Saved entries:
_____
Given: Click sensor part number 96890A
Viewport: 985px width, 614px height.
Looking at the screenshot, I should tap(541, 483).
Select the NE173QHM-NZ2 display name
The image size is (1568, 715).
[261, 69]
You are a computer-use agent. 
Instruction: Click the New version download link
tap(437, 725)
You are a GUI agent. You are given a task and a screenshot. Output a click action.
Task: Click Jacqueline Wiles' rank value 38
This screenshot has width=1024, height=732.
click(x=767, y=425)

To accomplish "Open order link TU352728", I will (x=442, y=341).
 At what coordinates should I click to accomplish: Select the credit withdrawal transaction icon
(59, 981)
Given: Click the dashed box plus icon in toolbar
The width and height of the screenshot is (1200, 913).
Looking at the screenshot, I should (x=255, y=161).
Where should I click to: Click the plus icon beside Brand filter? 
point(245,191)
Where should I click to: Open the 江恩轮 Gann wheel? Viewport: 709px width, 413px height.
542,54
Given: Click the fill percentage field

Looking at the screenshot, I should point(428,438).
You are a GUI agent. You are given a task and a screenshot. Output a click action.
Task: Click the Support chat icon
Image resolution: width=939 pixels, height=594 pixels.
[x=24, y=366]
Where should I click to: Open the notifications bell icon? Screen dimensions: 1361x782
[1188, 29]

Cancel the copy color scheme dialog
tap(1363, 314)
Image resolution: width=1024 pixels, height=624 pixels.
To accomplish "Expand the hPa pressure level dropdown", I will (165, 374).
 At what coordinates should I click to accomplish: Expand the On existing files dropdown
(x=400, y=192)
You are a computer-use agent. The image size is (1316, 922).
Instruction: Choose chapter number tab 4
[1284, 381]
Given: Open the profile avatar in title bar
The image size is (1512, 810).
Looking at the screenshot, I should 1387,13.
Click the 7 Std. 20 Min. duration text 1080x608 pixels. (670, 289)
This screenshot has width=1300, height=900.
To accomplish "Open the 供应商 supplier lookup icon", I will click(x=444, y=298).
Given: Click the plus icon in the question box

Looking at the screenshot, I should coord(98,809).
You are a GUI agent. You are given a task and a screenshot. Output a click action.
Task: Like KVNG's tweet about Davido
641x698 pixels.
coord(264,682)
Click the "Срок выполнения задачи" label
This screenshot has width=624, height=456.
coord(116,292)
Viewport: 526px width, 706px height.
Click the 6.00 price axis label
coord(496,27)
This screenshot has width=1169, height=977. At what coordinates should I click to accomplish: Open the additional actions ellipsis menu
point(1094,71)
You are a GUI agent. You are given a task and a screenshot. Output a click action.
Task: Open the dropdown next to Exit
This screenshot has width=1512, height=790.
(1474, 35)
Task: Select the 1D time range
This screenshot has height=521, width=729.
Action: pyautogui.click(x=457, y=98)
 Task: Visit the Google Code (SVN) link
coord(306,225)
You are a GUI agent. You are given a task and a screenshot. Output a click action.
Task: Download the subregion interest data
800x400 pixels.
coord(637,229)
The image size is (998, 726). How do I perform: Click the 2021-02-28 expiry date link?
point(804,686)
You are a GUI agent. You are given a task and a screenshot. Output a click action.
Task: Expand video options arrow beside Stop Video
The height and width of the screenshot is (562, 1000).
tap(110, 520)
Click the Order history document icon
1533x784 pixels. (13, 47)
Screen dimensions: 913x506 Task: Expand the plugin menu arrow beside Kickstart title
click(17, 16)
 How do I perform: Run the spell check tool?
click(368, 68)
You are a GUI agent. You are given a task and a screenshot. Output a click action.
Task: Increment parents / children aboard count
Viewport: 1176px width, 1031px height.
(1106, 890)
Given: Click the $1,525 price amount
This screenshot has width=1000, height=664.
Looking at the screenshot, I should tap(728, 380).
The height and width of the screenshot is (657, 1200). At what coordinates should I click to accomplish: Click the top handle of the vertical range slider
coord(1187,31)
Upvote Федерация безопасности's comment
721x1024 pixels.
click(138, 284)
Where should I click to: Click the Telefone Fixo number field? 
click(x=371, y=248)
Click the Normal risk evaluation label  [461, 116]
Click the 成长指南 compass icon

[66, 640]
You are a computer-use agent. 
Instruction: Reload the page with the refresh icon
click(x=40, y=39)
_____
■ Requirements
Copy out every one of the saved entries above, line for line, without changing anything.

■ Solution for this exercise
Given: Click sensor part number 96890A
Viewport: 985px width, 614px height.
Looking at the screenshot, I should tap(541, 483).
Select the NE173QHM-NZ2 display name
The image size is (1568, 715).
[261, 69]
You are a computer-use agent. 
Instruction: Click the New version download link
tap(437, 725)
You are a GUI agent. You are given a task and a screenshot. Output a click action.
Task: Click Jacqueline Wiles' rank value 38
This screenshot has width=1024, height=732.
click(x=767, y=425)

To accomplish "Open order link TU352728", I will (x=442, y=341).
 At what coordinates should I click to accomplish: Select the credit withdrawal transaction icon
(59, 981)
Given: Click the dashed box plus icon in toolbar
The width and height of the screenshot is (1200, 913).
Looking at the screenshot, I should (x=255, y=161).
Where should I click to: Click the plus icon beside Brand filter? 
point(245,191)
Where should I click to: Open the 江恩轮 Gann wheel? Viewport: 709px width, 413px height.
542,54
Given: Click the fill percentage field

Looking at the screenshot, I should point(428,438).
You are a GUI agent. You are given a task and a screenshot. Output a click action.
Task: Click the Support chat icon
Image resolution: width=939 pixels, height=594 pixels.
[x=24, y=366]
Where should I click to: Open the notifications bell icon? Screen dimensions: 1361x782
[1188, 29]

Cancel the copy color scheme dialog
tap(1363, 314)
Image resolution: width=1024 pixels, height=624 pixels.
To accomplish "Expand the hPa pressure level dropdown", I will (165, 374).
 At what coordinates should I click to accomplish: Expand the On existing files dropdown
(x=400, y=192)
You are a computer-use agent. The image size is (1316, 922).
Instruction: Choose chapter number tab 4
[1284, 381]
Given: Open the profile avatar in title bar
The image size is (1512, 810).
Looking at the screenshot, I should 1387,13.
Click the 7 Std. 20 Min. duration text 1080x608 pixels. (670, 289)
This screenshot has width=1300, height=900.
To accomplish "Open the 供应商 supplier lookup icon", I will click(x=444, y=298).
Given: Click the plus icon in the question box

Looking at the screenshot, I should coord(98,809).
You are a GUI agent. You are given a task and a screenshot. Output a click action.
Task: Like KVNG's tweet about Davido
641x698 pixels.
coord(264,682)
Click the "Срок выполнения задачи" label
This screenshot has width=624, height=456.
coord(116,292)
Viewport: 526px width, 706px height.
Click the 6.00 price axis label
coord(496,27)
This screenshot has width=1169, height=977. At what coordinates should I click to accomplish: Open the additional actions ellipsis menu
point(1094,71)
You are a GUI agent. You are given a task and a screenshot. Output a click action.
Task: Open the dropdown next to Exit
This screenshot has width=1512, height=790.
(1474, 35)
Task: Select the 1D time range
This screenshot has height=521, width=729.
Action: pyautogui.click(x=457, y=98)
 Task: Visit the Google Code (SVN) link
coord(306,225)
You are a GUI agent. You are given a task and a screenshot. Output a click action.
Task: Download the subregion interest data
800x400 pixels.
coord(637,229)
The image size is (998, 726). How do I perform: Click the 2021-02-28 expiry date link?
point(804,686)
You are a GUI agent. You are given a task and a screenshot. Output a click action.
Task: Expand video options arrow beside Stop Video
The height and width of the screenshot is (562, 1000).
tap(110, 520)
Click the Order history document icon
1533x784 pixels. (13, 47)
Screen dimensions: 913x506 Task: Expand the plugin menu arrow beside Kickstart title
click(17, 16)
 How do I perform: Run the spell check tool?
click(368, 68)
You are a GUI agent. You are given a task and a screenshot. Output a click action.
Task: Increment parents / children aboard count
Viewport: 1176px width, 1031px height.
(1106, 890)
Given: Click the $1,525 price amount
This screenshot has width=1000, height=664.
Looking at the screenshot, I should tap(728, 380).
The height and width of the screenshot is (657, 1200). At what coordinates should I click to accomplish: Click the top handle of the vertical range slider
coord(1187,31)
Upvote Федерация безопасности's comment
721x1024 pixels.
click(138, 284)
Where should I click to: Click the Telefone Fixo number field? 
click(x=371, y=248)
Click the Normal risk evaluation label  [461, 116]
Click the 成长指南 compass icon

[66, 640]
You are a computer-use agent. 
Instruction: Reload the page with the refresh icon
click(x=40, y=39)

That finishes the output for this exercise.